The author, Janet Benton, goes on to have a family of her own, to recover from her childhood, as it were, and forgive her mother her feminist zeal. She ends her essay with an explanation of why despite her own, different flavor of feminism she will never abandon her child in favor of her own self-actualization. No matter how tired, stressed, or grumpy, she will always hug her child and cook her child's food. 

The author writes as if feminism is at odds with motherhood, or childrearing, or cooking. As if, that is, feminism is a form of child abuse. As if her mother's child abuse was part and parcel of her feminism, and not simply a part of her cruelty.

Feminists do not starve their children. We are not Medeas, sacrificing our offspring to express our anti-patriarchal rage.

This shouldn't need to be said, but it does. Just like I need to say that I want my hobby -- it's more than a hobby, obviously, but I don't have an easy way to describe the place it occupies in my life -- to not just exist in a non-contradictory relationship to my politics, but to actually reinforce my politics. Somehow I want my Apron and Bowl and Chopper (and all my other gadgets, all the way down to Z) to be the weapons of my revolution.

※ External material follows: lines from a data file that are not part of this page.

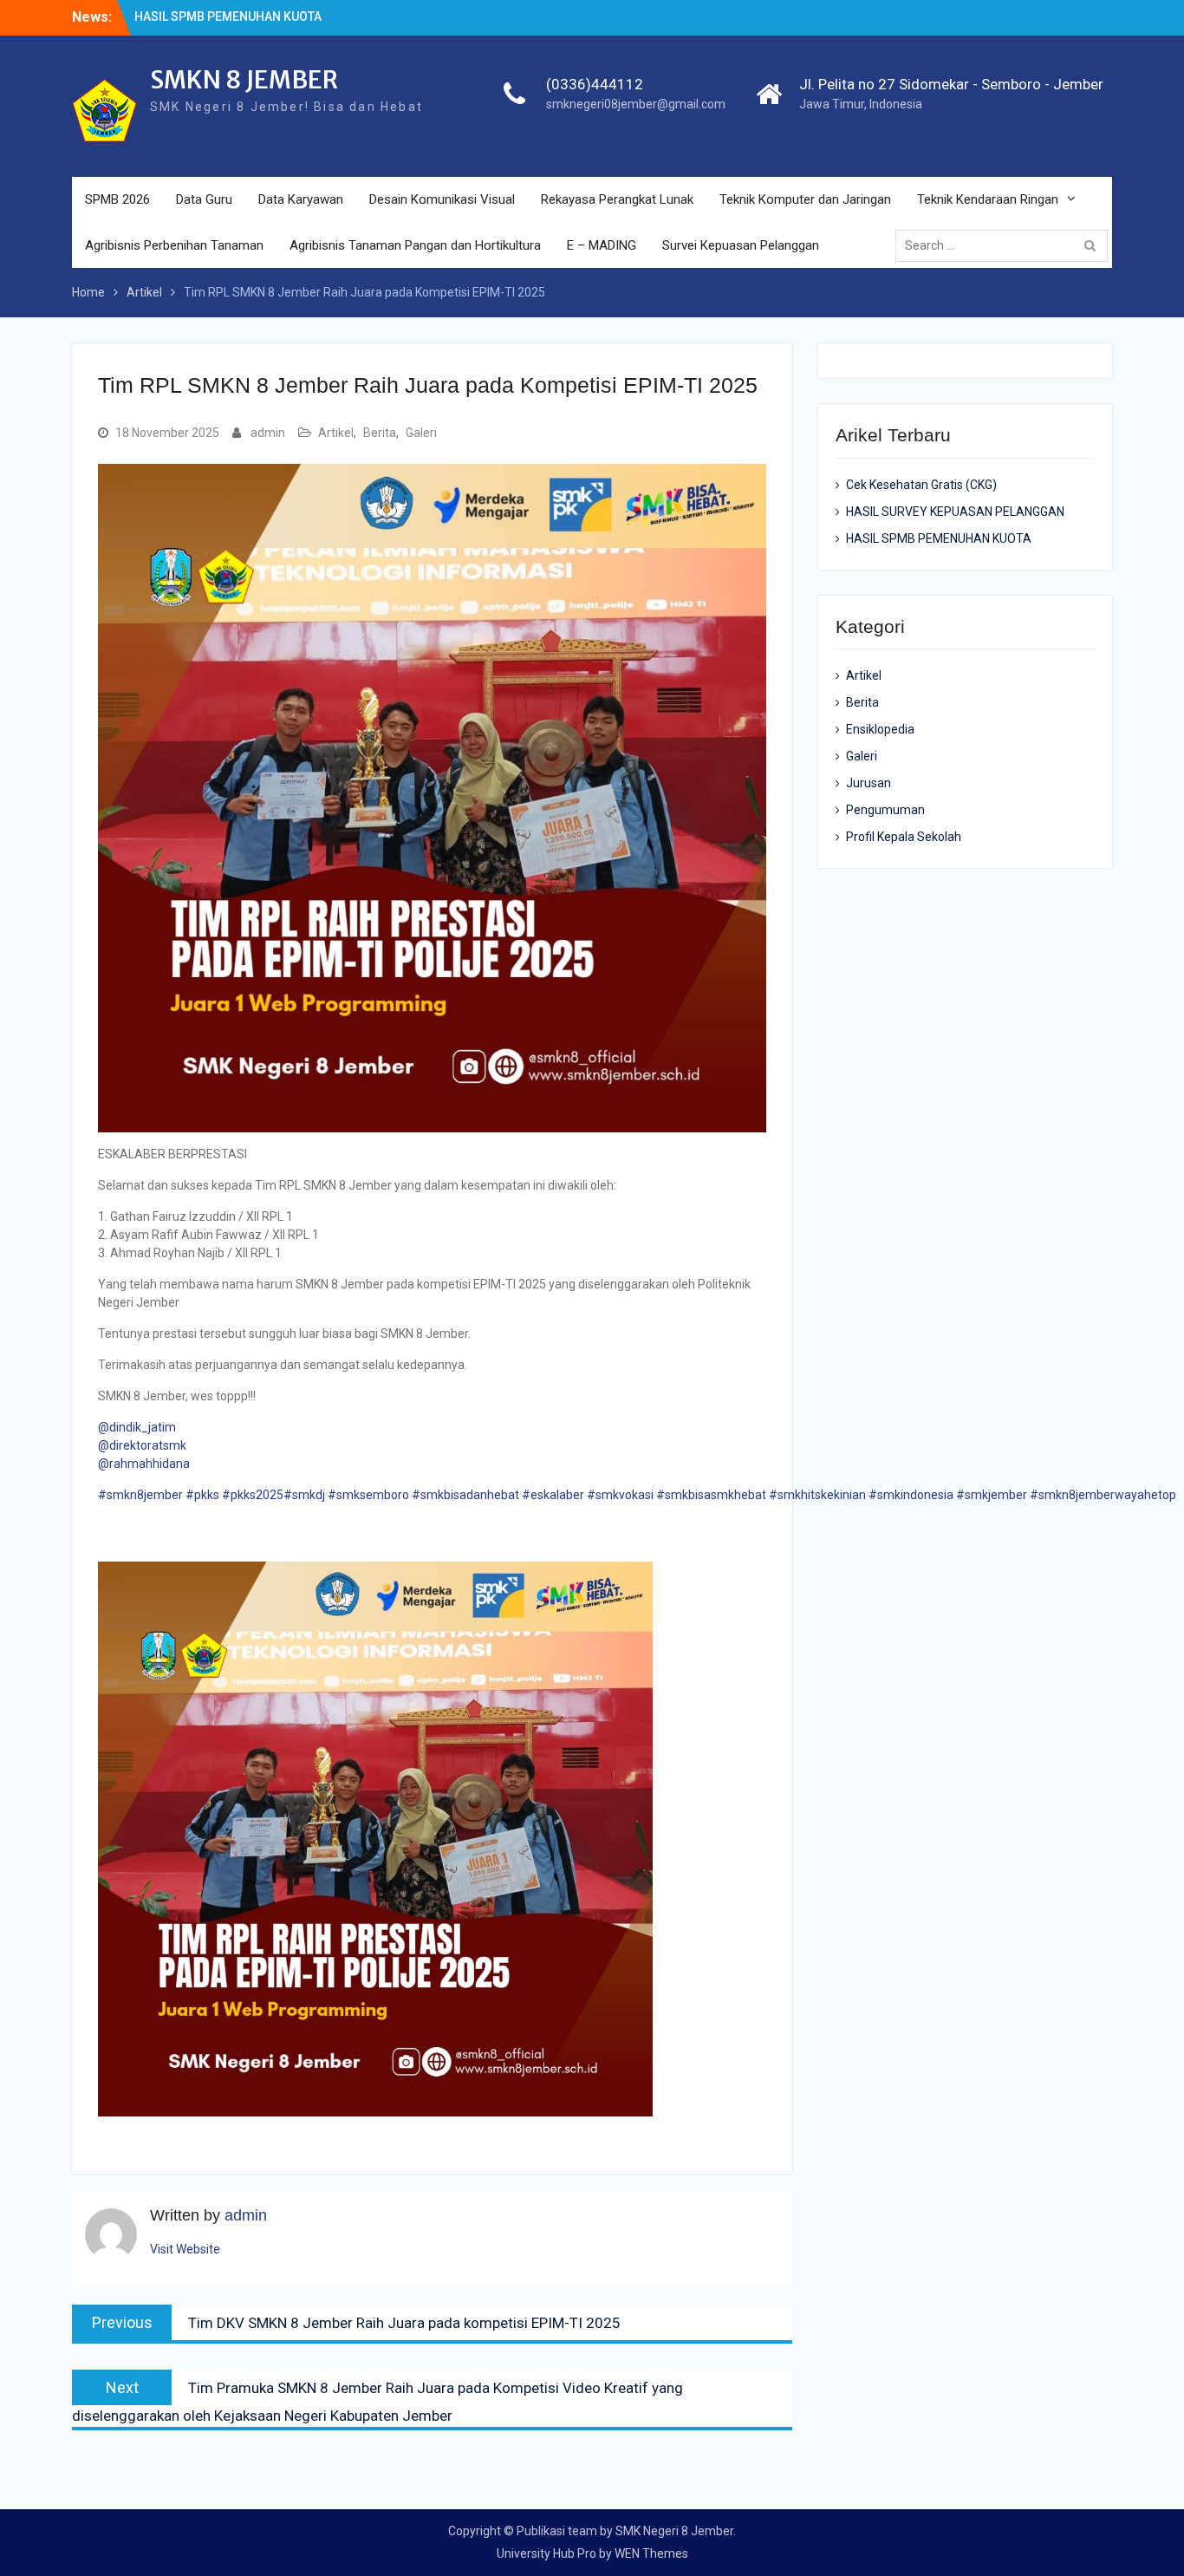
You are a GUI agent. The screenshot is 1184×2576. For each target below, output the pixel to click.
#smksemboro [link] (368, 1495)
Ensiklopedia (880, 729)
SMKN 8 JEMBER (244, 79)
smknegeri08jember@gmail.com (635, 104)
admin (267, 433)
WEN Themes (651, 2553)
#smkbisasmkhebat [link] (711, 1495)
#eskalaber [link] (553, 1495)
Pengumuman (885, 810)
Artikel (336, 433)
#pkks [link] (202, 1495)
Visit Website (185, 2249)
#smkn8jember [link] (140, 1495)
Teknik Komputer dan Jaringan (805, 199)
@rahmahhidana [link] (144, 1464)
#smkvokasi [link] (620, 1495)
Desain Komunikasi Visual (442, 199)
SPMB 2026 (117, 199)
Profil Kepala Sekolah (903, 837)
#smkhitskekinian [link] (817, 1495)
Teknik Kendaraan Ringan (987, 199)
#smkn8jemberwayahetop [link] (1103, 1495)
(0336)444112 (594, 84)
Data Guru (204, 199)
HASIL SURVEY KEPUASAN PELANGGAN (955, 511)
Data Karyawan (300, 199)
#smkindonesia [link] (910, 1495)
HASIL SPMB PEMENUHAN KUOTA (938, 538)
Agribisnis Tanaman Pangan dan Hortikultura (415, 245)
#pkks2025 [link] (252, 1495)
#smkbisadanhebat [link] (465, 1495)
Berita (379, 433)
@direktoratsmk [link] (142, 1445)
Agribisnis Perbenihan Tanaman (174, 245)
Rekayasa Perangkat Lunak (617, 199)
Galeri (421, 433)
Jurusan (868, 783)
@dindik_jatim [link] (137, 1427)
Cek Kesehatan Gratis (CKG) (212, 16)
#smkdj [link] (304, 1495)
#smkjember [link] (991, 1495)
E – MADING (601, 245)
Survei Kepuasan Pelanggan (740, 245)
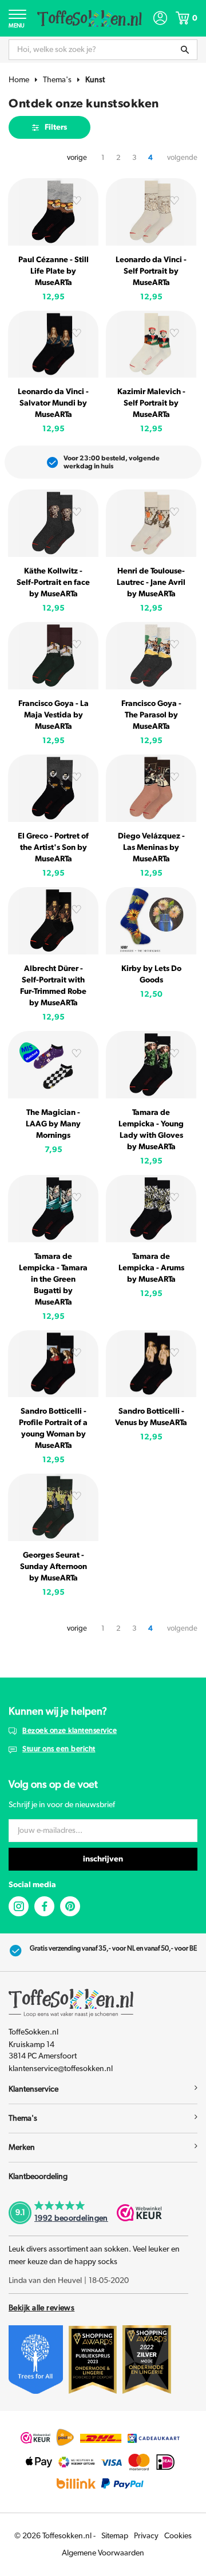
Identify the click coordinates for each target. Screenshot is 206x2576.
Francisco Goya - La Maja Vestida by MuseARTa (53, 715)
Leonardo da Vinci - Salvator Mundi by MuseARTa (53, 403)
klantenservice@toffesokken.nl (61, 2069)
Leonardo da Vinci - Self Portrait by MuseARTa (151, 271)
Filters (56, 127)
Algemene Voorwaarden (103, 2553)
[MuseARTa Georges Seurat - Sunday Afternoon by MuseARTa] (53, 1507)
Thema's (57, 80)
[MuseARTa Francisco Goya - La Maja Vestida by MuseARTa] (53, 655)
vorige (77, 158)
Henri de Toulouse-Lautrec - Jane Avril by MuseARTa (151, 582)
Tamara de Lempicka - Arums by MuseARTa (151, 1268)
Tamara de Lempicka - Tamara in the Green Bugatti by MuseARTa (53, 1279)
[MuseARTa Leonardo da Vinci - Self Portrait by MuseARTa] (151, 212)
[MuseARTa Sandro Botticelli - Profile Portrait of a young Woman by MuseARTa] (53, 1364)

I haven't even come close to figuring out how this might happen. For now, I'm watching a lot of contemporary artists I admire turn to food, hospitality, abundance, and the commons as sites of their artmaking, and figuring out how their work translates into my kitchen, my blog, my food, and my position in relation to all the systems (community, environment, family, etc.) that cooking plugs me into.

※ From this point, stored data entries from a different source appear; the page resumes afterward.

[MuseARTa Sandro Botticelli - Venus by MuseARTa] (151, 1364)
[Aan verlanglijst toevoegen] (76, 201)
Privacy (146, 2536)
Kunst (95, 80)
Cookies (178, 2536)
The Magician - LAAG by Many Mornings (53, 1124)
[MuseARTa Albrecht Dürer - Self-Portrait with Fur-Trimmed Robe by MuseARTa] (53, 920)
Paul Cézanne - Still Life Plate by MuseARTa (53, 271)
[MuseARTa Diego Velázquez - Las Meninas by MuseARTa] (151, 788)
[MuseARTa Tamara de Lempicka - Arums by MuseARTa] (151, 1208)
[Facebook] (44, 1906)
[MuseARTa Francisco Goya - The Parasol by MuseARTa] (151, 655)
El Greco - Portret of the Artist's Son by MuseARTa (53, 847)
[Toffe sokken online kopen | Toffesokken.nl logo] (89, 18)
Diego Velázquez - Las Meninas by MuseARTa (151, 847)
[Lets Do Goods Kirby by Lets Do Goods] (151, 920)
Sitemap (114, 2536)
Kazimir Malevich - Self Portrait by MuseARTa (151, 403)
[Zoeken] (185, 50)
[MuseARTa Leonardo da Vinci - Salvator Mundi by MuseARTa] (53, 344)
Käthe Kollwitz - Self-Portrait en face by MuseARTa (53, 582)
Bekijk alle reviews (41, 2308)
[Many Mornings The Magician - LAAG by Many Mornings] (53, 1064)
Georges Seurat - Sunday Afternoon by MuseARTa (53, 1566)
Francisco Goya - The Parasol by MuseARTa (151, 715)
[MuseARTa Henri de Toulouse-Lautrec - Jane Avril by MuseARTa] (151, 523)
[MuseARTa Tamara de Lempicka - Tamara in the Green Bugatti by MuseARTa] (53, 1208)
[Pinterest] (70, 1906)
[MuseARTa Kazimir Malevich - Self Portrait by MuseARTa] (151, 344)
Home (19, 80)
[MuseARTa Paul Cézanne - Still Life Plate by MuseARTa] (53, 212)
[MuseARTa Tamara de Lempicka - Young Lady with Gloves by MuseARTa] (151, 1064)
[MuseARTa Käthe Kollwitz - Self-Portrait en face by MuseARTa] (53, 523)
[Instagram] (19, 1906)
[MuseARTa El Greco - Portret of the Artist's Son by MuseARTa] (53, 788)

Because feminism isn't about abandoning caretaking, or food, or cooking. It's about politicizing them. Two different things entirely.


EndlessRiver said…
Good piece. I am sure you express the ambivalence of many feminists with their role as cook and provider. It has been noted in the UK, that a generation of women have a troubled relationship with domestic tasks, including cooking, as they did not want to end up as the kind of housewife their mothers did. However, being able to feed yourself well, often on a tight budget, is a crucial skill to be able to pass on to your daughters (and sons). To cook and share food is a very human joy, and it would be a pity if feminist idealism took that away from women.
Too bad men didn't bother to train their kids in domestic tasks. Would have gone a ways to solve the problem.

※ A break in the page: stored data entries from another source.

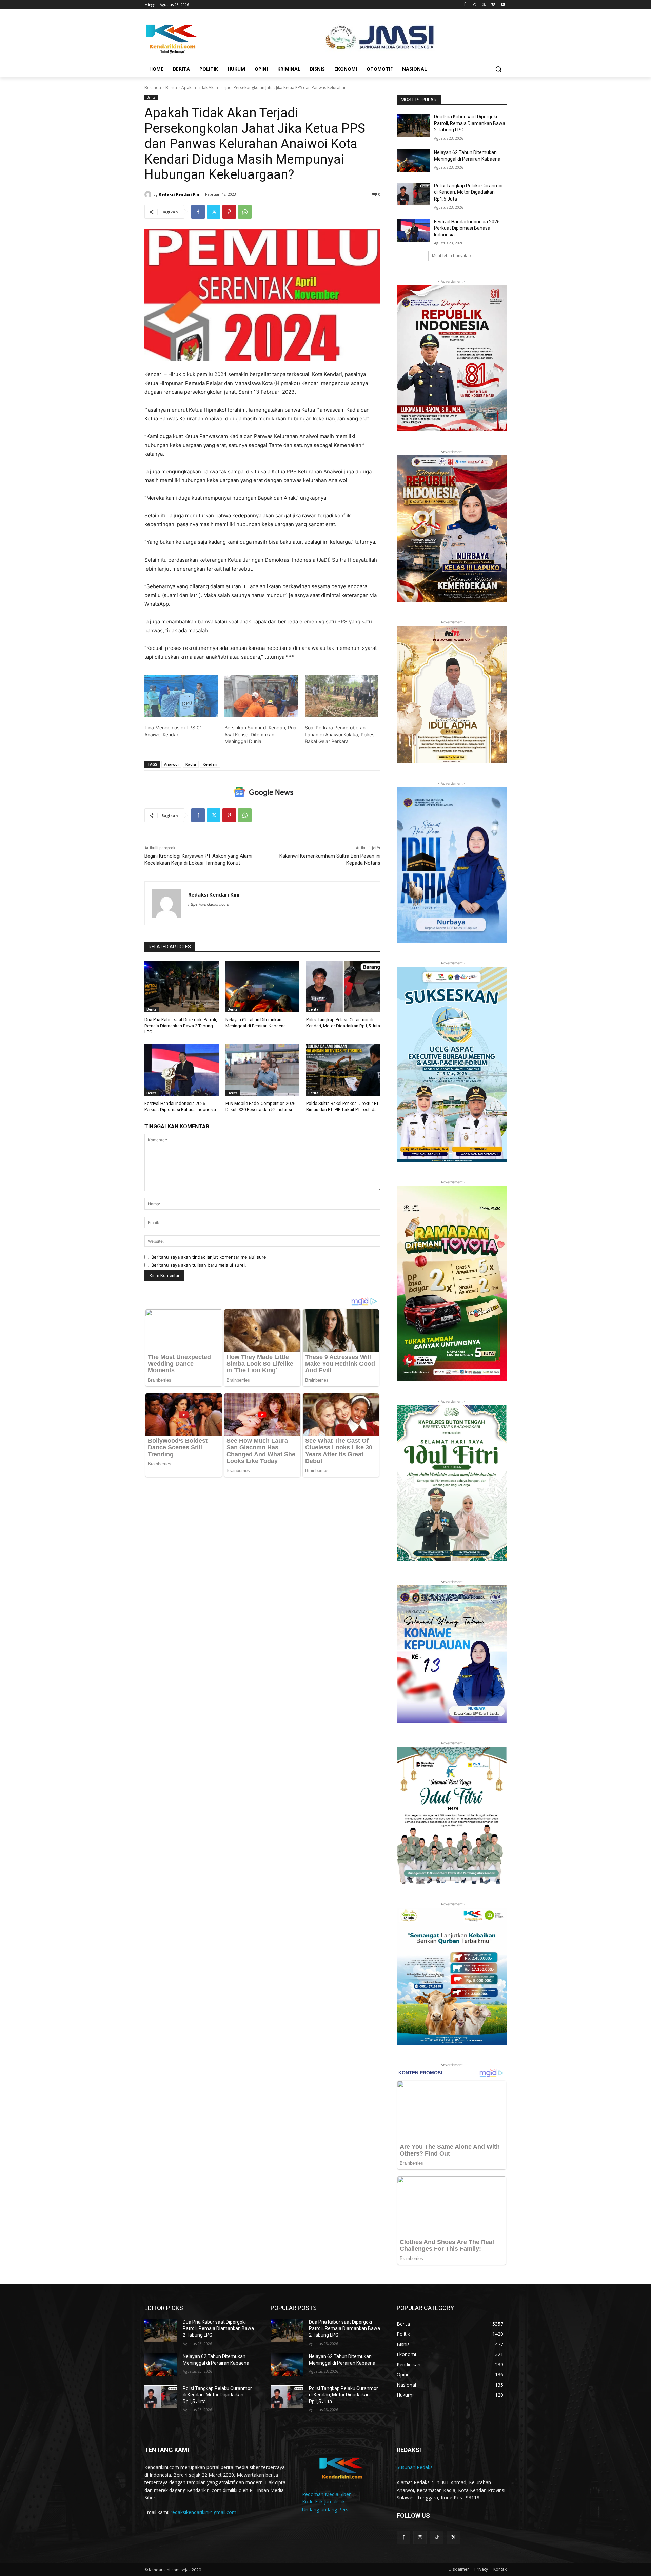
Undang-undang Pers (325, 2509)
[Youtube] (503, 5)
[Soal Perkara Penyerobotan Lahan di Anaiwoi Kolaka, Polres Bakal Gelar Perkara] (341, 696)
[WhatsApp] (245, 212)
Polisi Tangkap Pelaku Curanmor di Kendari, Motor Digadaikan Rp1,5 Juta (468, 192)
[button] (498, 69)
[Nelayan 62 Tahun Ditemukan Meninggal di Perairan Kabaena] (262, 986)
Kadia (190, 764)
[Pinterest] (229, 212)
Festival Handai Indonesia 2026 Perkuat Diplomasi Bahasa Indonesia (467, 228)
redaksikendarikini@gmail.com (203, 2512)
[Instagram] (474, 5)
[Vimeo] (493, 5)
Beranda (152, 87)
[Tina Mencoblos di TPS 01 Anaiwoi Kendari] (181, 696)
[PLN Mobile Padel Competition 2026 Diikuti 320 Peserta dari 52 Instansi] (262, 1070)
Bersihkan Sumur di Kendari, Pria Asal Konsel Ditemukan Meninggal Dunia (260, 734)
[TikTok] (436, 2537)
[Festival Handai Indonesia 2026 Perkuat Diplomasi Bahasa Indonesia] (181, 1070)
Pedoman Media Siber (326, 2494)
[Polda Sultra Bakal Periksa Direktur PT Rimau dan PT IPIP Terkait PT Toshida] (343, 1070)
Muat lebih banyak (449, 256)
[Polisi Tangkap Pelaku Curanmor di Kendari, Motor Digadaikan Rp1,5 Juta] (343, 986)
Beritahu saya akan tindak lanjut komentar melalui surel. (210, 1257)
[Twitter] (484, 5)
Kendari (210, 764)
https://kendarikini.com (208, 904)
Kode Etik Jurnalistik (323, 2501)
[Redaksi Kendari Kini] (148, 194)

As I'm trying to say in the article: it's not feminism that "takes this away" from women -- it's a pop-cultural stereotype about what feminism is. Feminism has always provided the tools for thinking of these tasks politically.
Janet said…
Hi! Shocking to see that a few folks are reading my essay as an indictment of feminism as a whole. There was a time, in the late 60s/early 70s, when many extremely active feminist activists like my mom put their activism far ahead of their kids' needs, and kids suffered. I've gotten many, many emails and posts from others who experienced this. But as you write so nicely, I am also a feminist, and in 2013, partly b/c of what those earlier women gained, I am doing my best not to sacrifice my kid. For me, the kitchen is a place of healing. One can love one's kids attentively in just about any
setting. End of story--no indictment intended.
Hi Janet -- thanks for responding. I know a lot of those very very active feminists from the late 60s/70s (including many feminist artists) and kids of many of those feminists. Their mode of parenting might have been drastically different than the June Cleaver model of motherhood, but none of them were neglectful to the extent that they're children went entirely uncared for, which is what you seem to describe in your essay. To attribute the motivation of your mother's behavior to her feminism IS an indictment of feminism, just in the way that attributing a person's violence to their religion (as opposed to their own, skewed and misguided take on their religion) is an indictment of their religion.

I'm sorry you went through what you went through. I'm amazed that you seem to be so forgiving. And I'm glad you've found happiness, in the kitchen and out.